Predicting if a number is even or odd

From the material in lesson 2 I wanted to understand if we could build a keras.Sequential to predict if a number is even or odd. The following is what I tried.

# Number of samples in the training set.
>>> samples = 100

# Numpy array of arrays with one number.
>>> x = np.reshape(np.arange(samples), (samples, 1))

# A even number has a 0 and an odd number has a 1.
>>> y = np.array([temp[0] % 2 for temp in x])

# Sample values of x
>>> x[:5]
array([[0],
       [1],
       [2],
       [3],
       [4]])
# Sample values of y
>>> y[:5]
array([0, 1, 0, 1, 0])

>>> lm = Sequential([Dense(1, input_shape=(1, )), ])
>>> lm.compile(optimizer=SGD(lr=0.1), loss='mse')

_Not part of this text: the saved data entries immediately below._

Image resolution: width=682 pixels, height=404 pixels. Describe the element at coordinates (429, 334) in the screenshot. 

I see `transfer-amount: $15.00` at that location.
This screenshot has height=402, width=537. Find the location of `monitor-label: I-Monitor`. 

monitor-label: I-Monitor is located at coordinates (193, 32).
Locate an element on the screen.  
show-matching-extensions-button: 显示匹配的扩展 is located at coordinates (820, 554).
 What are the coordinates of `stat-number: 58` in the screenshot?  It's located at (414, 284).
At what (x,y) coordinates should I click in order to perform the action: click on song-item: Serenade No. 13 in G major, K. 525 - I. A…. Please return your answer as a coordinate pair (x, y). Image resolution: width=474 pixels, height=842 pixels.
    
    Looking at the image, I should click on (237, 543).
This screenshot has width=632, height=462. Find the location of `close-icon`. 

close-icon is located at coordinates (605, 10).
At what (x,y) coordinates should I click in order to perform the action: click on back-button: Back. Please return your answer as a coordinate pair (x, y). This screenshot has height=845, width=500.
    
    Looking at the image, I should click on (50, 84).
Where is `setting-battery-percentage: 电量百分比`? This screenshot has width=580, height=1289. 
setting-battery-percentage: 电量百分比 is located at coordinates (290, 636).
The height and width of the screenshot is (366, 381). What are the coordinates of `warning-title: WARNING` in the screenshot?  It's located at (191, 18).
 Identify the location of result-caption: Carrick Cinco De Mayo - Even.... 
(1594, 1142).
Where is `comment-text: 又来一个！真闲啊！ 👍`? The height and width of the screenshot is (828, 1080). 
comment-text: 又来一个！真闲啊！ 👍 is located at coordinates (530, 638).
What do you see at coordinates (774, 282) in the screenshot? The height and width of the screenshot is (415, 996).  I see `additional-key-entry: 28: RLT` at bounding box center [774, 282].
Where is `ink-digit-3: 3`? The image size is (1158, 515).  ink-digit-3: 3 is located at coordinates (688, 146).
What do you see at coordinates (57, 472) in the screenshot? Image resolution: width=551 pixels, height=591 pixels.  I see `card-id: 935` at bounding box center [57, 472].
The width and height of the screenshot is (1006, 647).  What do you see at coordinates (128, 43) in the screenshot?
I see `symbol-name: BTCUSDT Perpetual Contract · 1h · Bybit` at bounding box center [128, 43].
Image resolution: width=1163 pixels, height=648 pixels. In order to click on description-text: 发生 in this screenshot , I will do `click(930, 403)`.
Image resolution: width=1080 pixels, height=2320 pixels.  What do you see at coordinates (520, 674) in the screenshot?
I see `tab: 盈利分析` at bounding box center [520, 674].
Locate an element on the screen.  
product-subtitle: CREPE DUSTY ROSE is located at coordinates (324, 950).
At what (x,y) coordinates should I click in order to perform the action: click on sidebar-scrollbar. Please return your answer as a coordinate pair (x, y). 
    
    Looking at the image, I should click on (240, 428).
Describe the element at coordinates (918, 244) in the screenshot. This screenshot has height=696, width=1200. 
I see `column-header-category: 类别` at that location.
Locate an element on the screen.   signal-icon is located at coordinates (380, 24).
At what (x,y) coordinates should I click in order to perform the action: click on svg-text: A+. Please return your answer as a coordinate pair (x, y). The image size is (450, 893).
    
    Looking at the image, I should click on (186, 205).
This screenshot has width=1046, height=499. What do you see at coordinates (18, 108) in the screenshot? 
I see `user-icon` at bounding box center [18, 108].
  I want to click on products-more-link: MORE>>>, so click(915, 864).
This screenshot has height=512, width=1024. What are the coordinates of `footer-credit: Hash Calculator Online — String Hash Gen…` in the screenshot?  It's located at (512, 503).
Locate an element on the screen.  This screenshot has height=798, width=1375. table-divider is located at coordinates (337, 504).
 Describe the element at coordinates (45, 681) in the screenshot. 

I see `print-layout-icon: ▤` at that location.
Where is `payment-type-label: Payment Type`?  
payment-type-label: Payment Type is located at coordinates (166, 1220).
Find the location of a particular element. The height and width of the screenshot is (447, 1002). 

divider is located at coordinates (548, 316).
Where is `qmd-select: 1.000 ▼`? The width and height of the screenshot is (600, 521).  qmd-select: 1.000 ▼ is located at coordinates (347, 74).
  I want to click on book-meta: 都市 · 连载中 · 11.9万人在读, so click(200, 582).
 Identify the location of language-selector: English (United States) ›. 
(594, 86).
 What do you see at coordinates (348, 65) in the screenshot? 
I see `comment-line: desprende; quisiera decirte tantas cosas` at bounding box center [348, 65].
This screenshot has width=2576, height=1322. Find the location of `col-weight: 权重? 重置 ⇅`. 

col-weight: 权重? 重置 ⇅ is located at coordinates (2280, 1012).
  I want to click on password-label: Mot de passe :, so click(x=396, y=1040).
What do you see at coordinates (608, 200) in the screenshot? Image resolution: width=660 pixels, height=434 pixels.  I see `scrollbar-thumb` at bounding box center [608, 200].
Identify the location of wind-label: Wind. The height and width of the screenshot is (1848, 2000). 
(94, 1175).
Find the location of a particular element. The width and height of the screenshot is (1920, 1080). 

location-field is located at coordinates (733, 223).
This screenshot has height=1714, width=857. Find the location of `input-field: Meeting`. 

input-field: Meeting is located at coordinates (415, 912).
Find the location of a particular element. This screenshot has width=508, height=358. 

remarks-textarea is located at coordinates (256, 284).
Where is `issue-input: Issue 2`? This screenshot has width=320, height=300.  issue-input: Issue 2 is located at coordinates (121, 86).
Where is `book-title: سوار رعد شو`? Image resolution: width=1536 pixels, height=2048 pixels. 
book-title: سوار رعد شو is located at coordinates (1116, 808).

# Computes the loss on some input data, batch by batch.
>>> lm.evaluate(x, y, verbose=1)

# Computes the loss on some input data, batch by batch.
>>> lm.evaluate(x, y, verbose=1)
  32/100 [========>.....................] - ETA: 0s
  4156.3061328125004

>>> lm.fit(x, y, nb_epoch=5, batch_size=1)

Epoch 1/5
100/100 [==============================] - 0s - loss: nan          
Epoch 2/5
100/100 [==============================] - 0s - loss: nan     
Epoch 3/5
100/100 [==============================] - 0s - loss: nan     
Epoch 4/5
100/100 [==============================] - 0s - loss: nan     
Epoch 5/5
100/100 [==============================] - 0s - loss: nan     
<keras.callbacks.History at 0x7f847acf16a0>

>>> lm.evaluate(x, y)
  32/100 [========>.....................] - ETA: 0s
  nan

# Let's look at the weights.
>>> lm.get_weights()
[array([[ nan]], dtype=float32), array([ nan], dtype=float32)]

NOTE: The post ^ went out accidentally while I was still writing it.

I don’t understand why loss from lm.evaluate is 4156.3061328125004 the first time but nan for the later runs? Similarly the weights are nan too.

You can edit a post even after it is out in the wild if you would like.

image

Hit the grey pencil under your post.

Try using a smaller learning rate. try like lr=0.0001 to start.

What you can do is, extract the weights, study the weights and do the evaluation manually. See how to extract weights here: https://keras.io/layers/about-keras-layers/

That might give you some insight

I don’t think a single Dense layer is expressive enough to express the is_even function. In this setup, the Dense layer is merely the function f(x) = wx + b, and I can’t think of a w and a b that would give me the is_even function. I like this style, though, of choosing a simple function and seeing the different ways of getting a model to converge to it. I wonder if you can do it with a single hidden layer.

@ NaN
I agree with Kevin that you should try a smaller learning rate, although I don’t know why the loss is becoming NaN. Maybe you could print the weights (w, b) every so often to see how they evolve. Maybe they’re becoming huge or tiny.